## [Petunjuk A]
Sebutkan semua hal yang menurut kutipan opini tentang Bendungan Je’nelata membuat rakyat Manuju menjadi korban.
## [Petunjuk B]
Teruskan tulisan opini tentang Bendungan Je’nelata mulai dari kalimat terakhirnya.

Refleksi Yuridis: “Paradoks di Perbukitan/Pegunungan Bagian Barat Daya Sulawesi Selatan, yang Kehilangan Bentuknya”

0
FOTO: Iwan Mazkrib, Seniman Hukum/Ketua Bidang Perlindungan HAM Badko HMI Sulsel.
FOTO: Iwan Mazkrib, Seniman Hukum/Ketua Bidang Perlindungan HAM Badko HMI Sulsel.

PENULIS: Iwan Mazkrib
Seniman Hukum/Ketua Bidang Perlindungan HAM Badko HMI Sulsel.

LEGIONNEWS.COM – OPINI, Pembangunan sering kali diklaim sebagai jalan menuju kesejahteraan, tetapi di perbukitan bagian barat daya Sulawesi Selatan, klaim itu kini menjelma menjadi paradoks hukum dan kemanusiaan.

Di balik megahnya Proyek Strategis Nasional (PSN) Bendungan Je’nelata, tersimpan realitas getir pada hak-hak rakyat Manuju yang menjadi korban ketidakharmonisan hukum, disorientasi kelembagaan, dan matinya akal sehat pemerintah terhadap penderitaan warga yang menunggu kepastian atas tanahnya sendiri.

Negara Hukum yang Kehilangan Bentuknya, pada Pasal 1 ayat (3) UUD 1945 menegaskan bahwa Indonesia adalah negara hukum, bukan sekadar negara pembangunan. Namun di lapangan, hukum sering kali menjadi pelayan bagi kekuasaan, bukan penuntun kebijakan. Kekuasaan administratif bergerak lebih cepat daripada penyelesaian hak atas tanah warga adalah bentuk penyalahgunaan wewenang (detournement de pouvoir) yang bertentangan dengan prinsip rule of law dan asas pemerintahan yang baik (good governance).

## [Informasi yang Diberikan]
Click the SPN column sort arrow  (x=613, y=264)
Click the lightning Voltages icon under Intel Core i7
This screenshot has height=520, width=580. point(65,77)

## [Jawaban A]
- ketidakharmonisan hukum
- disorientasi kelembagaan
- matinya akal sehat pemerintah terhadap penderitaan warga yang menunggu kepastian atas tanahnya sendiri

## [Jawaban B]
Kehilangan bentuk hukum di sini bukan sekadar absennya peraturan, melainkan disfungsi nilai hukum itu sendiri. Ketika keadilan, kemanfaatan, dan kepastian hukum tidak lagi seimbang, dan hukum berhenti menjadi penjaga kemanusiaan. Rawan kawan!!!

Belum lagi menyoal disorientasi kelembagaan dan hilangnya Diferensiasi Fungsional. Persoalan di Manuju memperlihatkan kaburnya batas fungsi antara ATR/BPN, BBWS Pompengan Jeneberang, P2T, Kejaksaan, dan Pemerintah Daerah. Alih-alih menjalankan fungsi diferensial secara koordinatif,

Lanjut, lembaga-lembaga ini justru saling melempar tanggung jawab. Dalam teori administrasi publik, kondisi ini disebut “maladministrasi struktural” di mana koordinasi berubah menjadi disorientasi, dan akuntabilitas larut dalam kebingungan prosedural, yang justru membuat warga jatuh pada kecemasan ham dan riuhnya kegaduhan sosial.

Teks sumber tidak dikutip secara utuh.